Task instructions: Count the lines in the entries below that contain the string "sidebar", matching case exactly. Reply with the number only.

Dataset:
*-*-*

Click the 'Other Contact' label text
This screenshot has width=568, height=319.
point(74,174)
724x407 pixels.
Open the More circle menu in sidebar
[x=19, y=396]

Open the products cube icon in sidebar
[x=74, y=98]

*-*-*

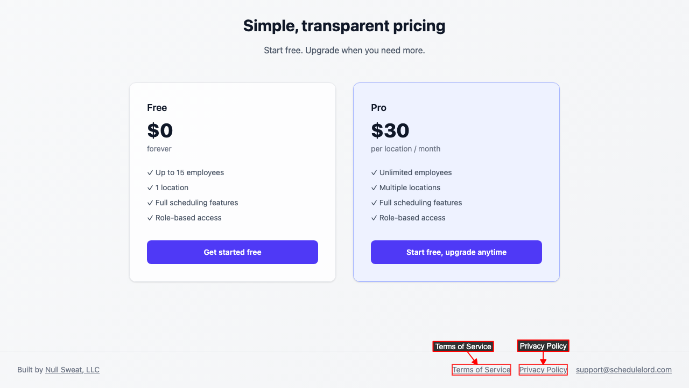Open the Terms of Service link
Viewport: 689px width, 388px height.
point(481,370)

*-*-*

Task result: 2